These days, it’s McMurray doing McMurray, which is code for running wide open. His recent endeavors include serving as the legislative proxy on the Atlantic States Marine Fisheries Commission, which is the body responsible for managing striped bass. Perhaps more importantly, he and Tony Friedrich co-founded the American Saltwater Guides Association (ASGA), with McMurray its sitting president. ASGA provides small businesses that depend on healthy marine resources, as well as the conservation minded part of the recreational fishing community, with a voice in the saltwater fisheries management dialogue. And according to Dr. Willy Goldsmith, ASGA’s executive director, there is never a question of McMurray’s position.

“Fisheries management is incredibly complex, and it takes someone who is smart, passionate, dedicated, and fully vested in it,” Goldsmith said. “John co-founded ASGA to give the recreational fishing community a stronger presence when it comes to issues that impact guides, fly shop owners, boat yards, marinas, pretty much everyone. Take last week for example; John sat in three full days of meetings near Washington, DC, then went home to New York and wrote a 4,000-word blog about his thoughts on a key striped bass management framework that was approved at the meeting, slept for maybe an hour and woke up to run a charter. That dedication, that passion and that commitment is exactly what gives John such a unique insight into the management process. In many ways he’s the embodiment of our organization. You always know where John stands on an issue, and though some may disagree with him, no one can deny his drive to fight for what’s most important to him.”

With his wife Danielle by his side, John McMurray continues to fight the good fight for fisheries conservation.

It's no surprise that McMurray’s home is as unique as the man himself.

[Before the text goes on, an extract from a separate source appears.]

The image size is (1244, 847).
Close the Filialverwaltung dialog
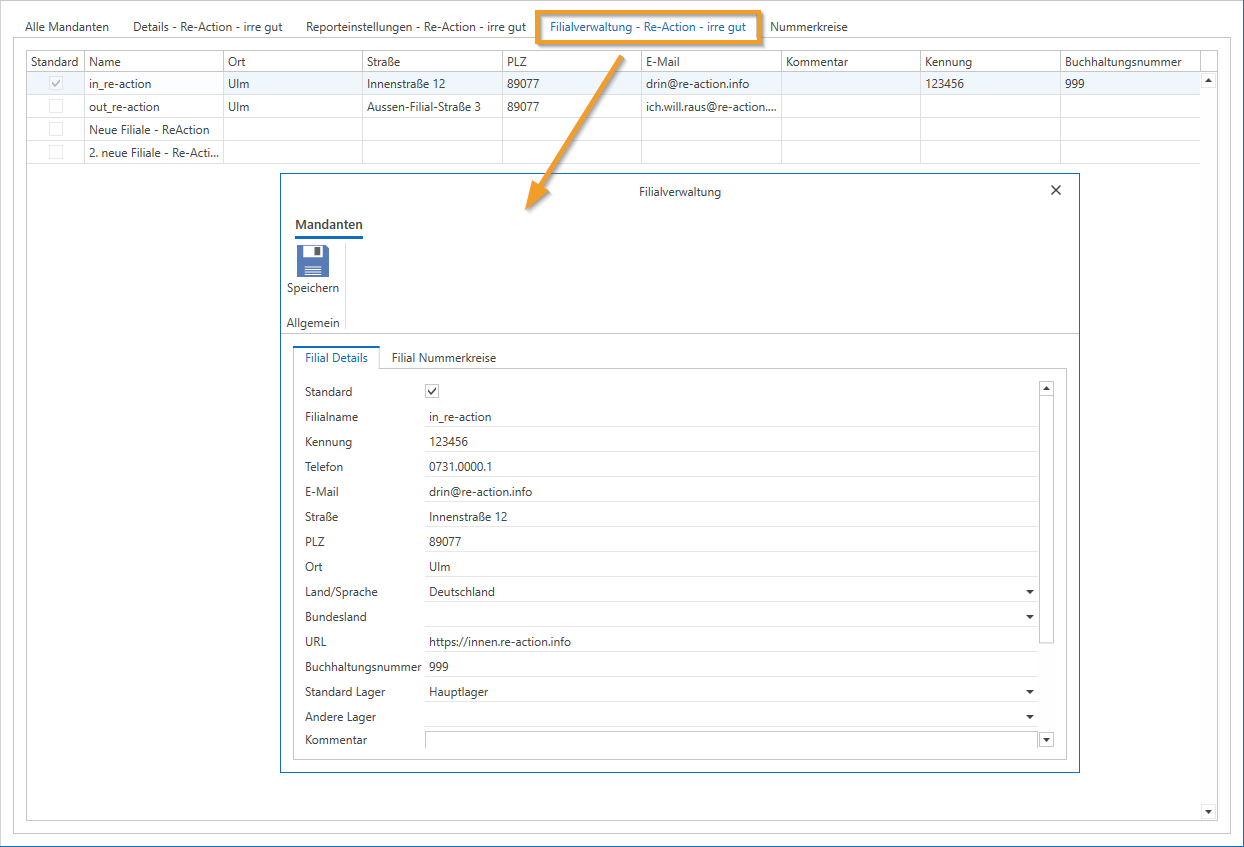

Who else would live on a canal, just a chip shot away from Gotham? McMurray, his wife Danielle, daughter Maddie and son Ollie do. “I keep my skiffs in Jamaica Bay, but my three Contenders are docked behind my house,” he said. “I try to keep the 0-Dark 30 noise down, particularly if we’re leaving super early to target bluefins, mahi or skipjack tuna with 14-plus weights. Warming up three 300 hp outboards on three boats at 2 a.m. means I have to find ways to keep my neighbors happy. And I have to keep bathroom-needy, over-caffeinated, excited clients quiet when my family is asleep, too. To be honest, that’s way more difficult for me than finding fish.”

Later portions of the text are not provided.